• [TEXTAUSZUG]:

━━━━

House Targaryen Sigil - Game Of Thrones
The Seven Kingdoms
Everyone wants their place on the Iron Throne, but there's only one heir.

Bevölkerung




Die Bevölkerung von Westeros umfasst mehrere Millionen Menschen, obwohl eine Zählung noch nie versucht wurde. Die Westerosi sind zu über 90% nicht Menschlicher Herkunft. Von Ghoulen bis zu Elementaren finden sich hier viele Wesen welche je nach der Region in welcher es geboren wurde andere Fähigkeiten Besitzt doch auch Menschen, wenn auch nur sehr wenige finden sich hier wieder.

━━━━

• [BEREITGESTELLTE DATEN]:

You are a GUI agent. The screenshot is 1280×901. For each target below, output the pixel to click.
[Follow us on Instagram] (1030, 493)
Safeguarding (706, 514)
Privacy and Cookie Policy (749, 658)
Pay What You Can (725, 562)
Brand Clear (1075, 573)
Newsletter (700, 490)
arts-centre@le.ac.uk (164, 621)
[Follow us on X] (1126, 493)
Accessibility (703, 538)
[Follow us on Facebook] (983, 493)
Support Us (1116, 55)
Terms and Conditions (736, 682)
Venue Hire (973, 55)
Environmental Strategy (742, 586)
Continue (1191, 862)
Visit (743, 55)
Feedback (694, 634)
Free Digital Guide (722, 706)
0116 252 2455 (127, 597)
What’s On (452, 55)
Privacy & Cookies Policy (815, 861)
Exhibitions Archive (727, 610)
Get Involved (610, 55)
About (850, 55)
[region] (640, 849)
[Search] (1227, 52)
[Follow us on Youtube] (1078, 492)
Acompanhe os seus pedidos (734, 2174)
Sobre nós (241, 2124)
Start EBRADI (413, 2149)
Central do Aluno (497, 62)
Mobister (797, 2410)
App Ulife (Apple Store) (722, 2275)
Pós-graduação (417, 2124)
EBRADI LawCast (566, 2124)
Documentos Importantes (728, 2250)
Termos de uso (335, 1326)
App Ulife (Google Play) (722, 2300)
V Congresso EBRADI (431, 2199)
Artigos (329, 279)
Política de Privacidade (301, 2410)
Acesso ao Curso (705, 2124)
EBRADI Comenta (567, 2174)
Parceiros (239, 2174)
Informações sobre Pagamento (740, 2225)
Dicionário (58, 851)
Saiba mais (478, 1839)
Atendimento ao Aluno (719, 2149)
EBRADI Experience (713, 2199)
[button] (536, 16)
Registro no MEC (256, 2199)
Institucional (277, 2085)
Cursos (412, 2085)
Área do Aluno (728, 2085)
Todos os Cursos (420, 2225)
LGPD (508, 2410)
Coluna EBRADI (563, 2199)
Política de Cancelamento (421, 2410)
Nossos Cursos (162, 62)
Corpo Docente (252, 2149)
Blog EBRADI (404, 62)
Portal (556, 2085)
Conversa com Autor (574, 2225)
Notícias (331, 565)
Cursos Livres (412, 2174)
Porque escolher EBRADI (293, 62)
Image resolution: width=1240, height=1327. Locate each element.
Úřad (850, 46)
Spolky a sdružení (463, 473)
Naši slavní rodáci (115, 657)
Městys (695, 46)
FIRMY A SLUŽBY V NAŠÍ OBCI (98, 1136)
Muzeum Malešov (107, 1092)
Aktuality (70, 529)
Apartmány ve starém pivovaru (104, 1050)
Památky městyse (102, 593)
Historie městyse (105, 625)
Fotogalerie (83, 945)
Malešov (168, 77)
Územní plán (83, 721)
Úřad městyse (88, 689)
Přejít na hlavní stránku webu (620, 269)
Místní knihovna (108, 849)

━━━━

• [ARBEITSAUFTRAG]:
Setze den Textauszug über die Bevölkerung von Westeros im Anschluss an seinen letzten Satz fort.

• [DEINE ANTWORT]:
Die Ersten Menschen

Die Ersten Menschen leben überall in Westeros, aber hauptsächlich im Norden. Wie ihr Name aussagt, waren sie die ersten menschlichen Bewohner von Westeros, welche über den Arm von Dorne einwanderten. Sie bekämpften die Kinder des Waldes, bevor sie Frieden mit ihnen schlossen. Tausende von Jahren später fielen die Andalen in Westeros ein und vertrieben oder unterwarfen die ersten Menschen überall südlich der Eng. Dadurch wurden die Andalen zur​ dominierenden Gruppe, nur im Norden behielten die ersten Menschen die Oberhand, auch wenn sich beide in den nächsten 6000 Jahren durch Ehe miteinander vermischten.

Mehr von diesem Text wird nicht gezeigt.